> _What you should do_:
Below are the entries; return exactly the line with "You are a computer-use agent. The image" and every later line, without anything else.

___ Data for the task

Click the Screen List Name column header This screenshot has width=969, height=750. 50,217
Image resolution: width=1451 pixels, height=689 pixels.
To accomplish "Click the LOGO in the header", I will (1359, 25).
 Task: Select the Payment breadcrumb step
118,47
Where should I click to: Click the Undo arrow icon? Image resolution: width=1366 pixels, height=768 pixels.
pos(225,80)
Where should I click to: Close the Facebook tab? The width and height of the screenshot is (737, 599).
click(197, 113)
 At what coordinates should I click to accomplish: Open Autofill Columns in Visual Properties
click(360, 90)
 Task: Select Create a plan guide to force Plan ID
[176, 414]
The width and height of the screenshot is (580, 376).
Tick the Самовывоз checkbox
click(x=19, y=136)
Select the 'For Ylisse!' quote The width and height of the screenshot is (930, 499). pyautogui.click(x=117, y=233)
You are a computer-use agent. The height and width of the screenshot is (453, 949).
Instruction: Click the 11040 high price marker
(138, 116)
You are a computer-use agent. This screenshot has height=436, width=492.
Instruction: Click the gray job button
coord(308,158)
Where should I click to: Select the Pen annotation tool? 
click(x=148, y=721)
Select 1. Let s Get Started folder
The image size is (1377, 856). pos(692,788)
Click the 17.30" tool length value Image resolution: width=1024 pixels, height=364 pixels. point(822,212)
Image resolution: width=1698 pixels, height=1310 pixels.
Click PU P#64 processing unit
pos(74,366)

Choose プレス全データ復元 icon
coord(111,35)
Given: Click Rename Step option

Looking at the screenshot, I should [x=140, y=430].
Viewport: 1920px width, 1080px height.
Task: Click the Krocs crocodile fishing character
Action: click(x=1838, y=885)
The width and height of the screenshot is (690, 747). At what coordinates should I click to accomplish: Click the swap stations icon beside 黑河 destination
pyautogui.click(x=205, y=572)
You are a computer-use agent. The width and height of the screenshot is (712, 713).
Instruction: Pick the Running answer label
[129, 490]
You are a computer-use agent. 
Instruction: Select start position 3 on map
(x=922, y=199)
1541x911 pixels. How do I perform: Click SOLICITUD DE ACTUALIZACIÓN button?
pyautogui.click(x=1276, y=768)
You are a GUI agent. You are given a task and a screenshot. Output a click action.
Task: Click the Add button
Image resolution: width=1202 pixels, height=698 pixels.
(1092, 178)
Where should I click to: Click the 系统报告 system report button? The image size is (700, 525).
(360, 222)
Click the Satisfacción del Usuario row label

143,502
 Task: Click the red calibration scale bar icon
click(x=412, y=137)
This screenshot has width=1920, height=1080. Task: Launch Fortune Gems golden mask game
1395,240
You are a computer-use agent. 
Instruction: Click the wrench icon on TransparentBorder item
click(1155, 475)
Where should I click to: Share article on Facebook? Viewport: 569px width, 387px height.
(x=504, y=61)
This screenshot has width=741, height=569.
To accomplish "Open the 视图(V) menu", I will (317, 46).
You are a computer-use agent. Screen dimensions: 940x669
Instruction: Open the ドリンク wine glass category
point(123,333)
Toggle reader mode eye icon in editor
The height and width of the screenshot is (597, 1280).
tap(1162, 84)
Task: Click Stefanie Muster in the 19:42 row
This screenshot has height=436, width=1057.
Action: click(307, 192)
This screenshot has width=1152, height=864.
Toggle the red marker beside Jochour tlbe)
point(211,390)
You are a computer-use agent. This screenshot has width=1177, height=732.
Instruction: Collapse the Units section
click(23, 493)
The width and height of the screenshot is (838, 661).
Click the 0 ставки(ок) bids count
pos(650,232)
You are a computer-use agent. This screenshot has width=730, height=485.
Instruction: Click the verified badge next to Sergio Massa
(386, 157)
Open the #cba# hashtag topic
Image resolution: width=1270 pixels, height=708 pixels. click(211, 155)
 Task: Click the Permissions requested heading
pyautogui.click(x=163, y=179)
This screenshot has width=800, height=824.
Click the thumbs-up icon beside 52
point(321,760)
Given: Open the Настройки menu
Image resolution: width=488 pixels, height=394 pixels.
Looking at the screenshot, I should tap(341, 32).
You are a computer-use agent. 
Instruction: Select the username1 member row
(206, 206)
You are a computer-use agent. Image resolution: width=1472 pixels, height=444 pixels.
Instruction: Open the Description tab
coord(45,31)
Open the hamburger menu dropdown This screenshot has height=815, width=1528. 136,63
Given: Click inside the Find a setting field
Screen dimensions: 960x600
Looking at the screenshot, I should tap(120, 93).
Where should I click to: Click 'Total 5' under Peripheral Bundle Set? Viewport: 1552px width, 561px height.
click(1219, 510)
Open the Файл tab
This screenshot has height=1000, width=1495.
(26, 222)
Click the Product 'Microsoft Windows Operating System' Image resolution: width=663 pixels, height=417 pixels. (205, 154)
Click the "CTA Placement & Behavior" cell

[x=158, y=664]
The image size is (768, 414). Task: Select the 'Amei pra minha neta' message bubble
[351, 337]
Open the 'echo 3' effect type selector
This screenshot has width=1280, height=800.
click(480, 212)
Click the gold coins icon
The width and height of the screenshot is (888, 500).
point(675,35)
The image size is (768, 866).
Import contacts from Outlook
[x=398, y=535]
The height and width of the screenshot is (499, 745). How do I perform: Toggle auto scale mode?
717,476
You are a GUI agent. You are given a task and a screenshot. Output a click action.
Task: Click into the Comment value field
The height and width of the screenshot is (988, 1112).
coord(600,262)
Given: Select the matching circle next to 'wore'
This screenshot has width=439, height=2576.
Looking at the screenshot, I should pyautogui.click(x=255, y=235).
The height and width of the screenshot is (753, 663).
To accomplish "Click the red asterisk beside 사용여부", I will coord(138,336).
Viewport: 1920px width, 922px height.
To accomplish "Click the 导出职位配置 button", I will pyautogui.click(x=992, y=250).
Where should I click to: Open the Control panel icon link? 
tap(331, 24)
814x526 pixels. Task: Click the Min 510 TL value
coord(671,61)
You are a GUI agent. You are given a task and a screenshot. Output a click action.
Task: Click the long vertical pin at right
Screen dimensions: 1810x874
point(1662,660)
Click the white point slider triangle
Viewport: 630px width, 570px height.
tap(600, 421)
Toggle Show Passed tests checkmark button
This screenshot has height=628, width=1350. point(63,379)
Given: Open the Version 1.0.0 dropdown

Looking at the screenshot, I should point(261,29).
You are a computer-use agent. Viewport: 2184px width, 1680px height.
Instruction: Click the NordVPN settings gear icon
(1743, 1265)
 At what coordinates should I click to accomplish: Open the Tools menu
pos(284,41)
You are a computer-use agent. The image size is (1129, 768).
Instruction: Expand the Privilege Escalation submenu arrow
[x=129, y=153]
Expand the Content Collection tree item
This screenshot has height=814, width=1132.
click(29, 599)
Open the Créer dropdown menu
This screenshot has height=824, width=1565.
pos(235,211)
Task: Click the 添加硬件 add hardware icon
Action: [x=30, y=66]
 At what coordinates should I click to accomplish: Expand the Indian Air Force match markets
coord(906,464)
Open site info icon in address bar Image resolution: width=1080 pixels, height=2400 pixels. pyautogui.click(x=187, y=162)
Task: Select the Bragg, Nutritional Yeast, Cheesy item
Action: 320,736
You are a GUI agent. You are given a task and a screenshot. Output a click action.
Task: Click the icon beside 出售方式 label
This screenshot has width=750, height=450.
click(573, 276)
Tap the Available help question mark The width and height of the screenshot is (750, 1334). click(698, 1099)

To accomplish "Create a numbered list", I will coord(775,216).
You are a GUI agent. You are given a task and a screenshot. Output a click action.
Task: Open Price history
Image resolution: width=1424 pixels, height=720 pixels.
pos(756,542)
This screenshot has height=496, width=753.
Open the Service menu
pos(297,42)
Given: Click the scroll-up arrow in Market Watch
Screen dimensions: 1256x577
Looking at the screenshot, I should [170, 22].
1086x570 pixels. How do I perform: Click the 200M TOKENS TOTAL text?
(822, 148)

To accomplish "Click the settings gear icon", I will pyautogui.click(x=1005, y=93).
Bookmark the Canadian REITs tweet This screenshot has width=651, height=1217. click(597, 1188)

______

> _Exercise output_:
You are a computer-use agent. The image size is (1129, 768).
Instruction: Expand the Privilege Escalation submenu arrow
[x=129, y=153]
Expand the Content Collection tree item
This screenshot has height=814, width=1132.
click(29, 599)
Open the Créer dropdown menu
This screenshot has height=824, width=1565.
pos(235,211)
Task: Click the 添加硬件 add hardware icon
Action: [x=30, y=66]
 At what coordinates should I click to accomplish: Expand the Indian Air Force match markets
coord(906,464)
Open site info icon in address bar Image resolution: width=1080 pixels, height=2400 pixels. pyautogui.click(x=187, y=162)
Task: Select the Bragg, Nutritional Yeast, Cheesy item
Action: 320,736
You are a GUI agent. You are given a task and a screenshot. Output a click action.
Task: Click the icon beside 出售方式 label
This screenshot has width=750, height=450.
click(573, 276)
Tap the Available help question mark The width and height of the screenshot is (750, 1334). click(698, 1099)

To accomplish "Create a numbered list", I will coord(775,216).
You are a GUI agent. You are given a task and a screenshot. Output a click action.
Task: Open Price history
Image resolution: width=1424 pixels, height=720 pixels.
pos(756,542)
This screenshot has height=496, width=753.
Open the Service menu
pos(297,42)
Given: Click the scroll-up arrow in Market Watch
Screen dimensions: 1256x577
Looking at the screenshot, I should [170, 22].
1086x570 pixels. How do I perform: Click the 200M TOKENS TOTAL text?
(822, 148)

To accomplish "Click the settings gear icon", I will pyautogui.click(x=1005, y=93).
Bookmark the Canadian REITs tweet This screenshot has width=651, height=1217. click(597, 1188)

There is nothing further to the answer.